The issue of where Obama was born is relevant only if a US birth is required to be a "natural born citizen." However, there is no legal basis for asserting this. No current US legislation uses the term "natural born citizen," and it appears only once in the Constitution (although basic common sense might suggest that perhaps a "natural born citizen" is someone who is born a natural citizen). The only mention of citizenship is in the 14th Amendment, Section 1, Clause 1:
“”All persons born or naturalized in the United States, and subject to the jurisdiction thereof, are citizens of the United States and of the State wherein they reside.
It thus clearly appears that by the law of England for the last three centuries, beginning before the settlement of this country, and continuing to the present day, aliens, while residing in the dominions possessed by the crown of England, were within the allegiance, the obedience, the faith or loyalty, the protection, the power, and the jurisdiction of the English sovereign; and therefore every child born in England of alien parents was a natural-born subject, unless the child of an ambassador or other diplomatic agent of a foreign state, or of an alien enemy in hostile occupation of the place where the child was born.
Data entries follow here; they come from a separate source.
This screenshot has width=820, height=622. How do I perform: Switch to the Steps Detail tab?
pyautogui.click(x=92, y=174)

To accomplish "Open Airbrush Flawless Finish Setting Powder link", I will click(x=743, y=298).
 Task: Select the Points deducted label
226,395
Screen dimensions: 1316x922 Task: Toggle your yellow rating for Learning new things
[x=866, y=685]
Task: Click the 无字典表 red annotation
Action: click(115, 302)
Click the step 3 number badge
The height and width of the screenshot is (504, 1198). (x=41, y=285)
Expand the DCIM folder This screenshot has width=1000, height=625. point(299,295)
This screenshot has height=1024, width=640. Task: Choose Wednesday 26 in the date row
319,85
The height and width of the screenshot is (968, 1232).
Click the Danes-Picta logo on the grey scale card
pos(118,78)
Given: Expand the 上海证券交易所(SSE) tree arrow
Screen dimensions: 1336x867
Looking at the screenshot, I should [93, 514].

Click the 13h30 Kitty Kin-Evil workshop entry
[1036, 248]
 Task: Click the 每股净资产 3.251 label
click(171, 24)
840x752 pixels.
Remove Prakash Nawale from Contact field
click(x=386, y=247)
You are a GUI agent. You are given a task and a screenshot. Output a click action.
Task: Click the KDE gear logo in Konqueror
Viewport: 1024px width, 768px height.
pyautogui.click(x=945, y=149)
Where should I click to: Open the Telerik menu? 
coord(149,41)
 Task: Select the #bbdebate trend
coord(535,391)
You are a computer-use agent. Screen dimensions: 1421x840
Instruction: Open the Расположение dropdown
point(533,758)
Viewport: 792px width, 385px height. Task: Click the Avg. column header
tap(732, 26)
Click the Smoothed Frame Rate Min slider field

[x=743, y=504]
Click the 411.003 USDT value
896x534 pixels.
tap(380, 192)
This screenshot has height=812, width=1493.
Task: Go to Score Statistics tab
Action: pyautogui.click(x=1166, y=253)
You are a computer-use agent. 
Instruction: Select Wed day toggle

III. The same rule was in force in all the English colonies upon this continent down to the time of the Declaration of Independence, and in the United States afterwards, and continued to prevail under the constitution as originally established.
Essentially being born in one of the states of the US, as Hawaii had been for two years, makes you eligible to be President once you are 35 and have lived in the country for 14 consecutive years.
A few birthers have attempted to cite the mid-18th century treatise Le droit des gens[note 3] by Emerich de Vattel. Vattel claims that an indigène (translated in the 1790s into English using the term "natural-born citizen")[note 4] is someone born to citizen parents within the nation in question. Exactly how this reconciles with the USA's rather straightforward jus soli policy as stated in the 14th amendment is something of a mystery, especially given that if Law of Nations was truly the law of the land, it would be regularly cited in court cases; considering Vattel was a proponent of "natural law" and the founders worked from English common law, this is a pretty big gap.
Naturalization Act of 1790
The more legal-minded birthers, on occasions, fall back on the Naturalization Act of 1790 in their argument of what constitutes a natural born citizen. In particular, the clause:
“”And the children of citizens of the United States, that may be born beyond sea, or out of the limits of the United States, shall be considered natural born citizens: Provided, That the right of citizenship shall not descend to persons whose fathers have never been resident in the United States
There are three problems with this argument:
- Obama's father was resident in the United States, before Obama's birth.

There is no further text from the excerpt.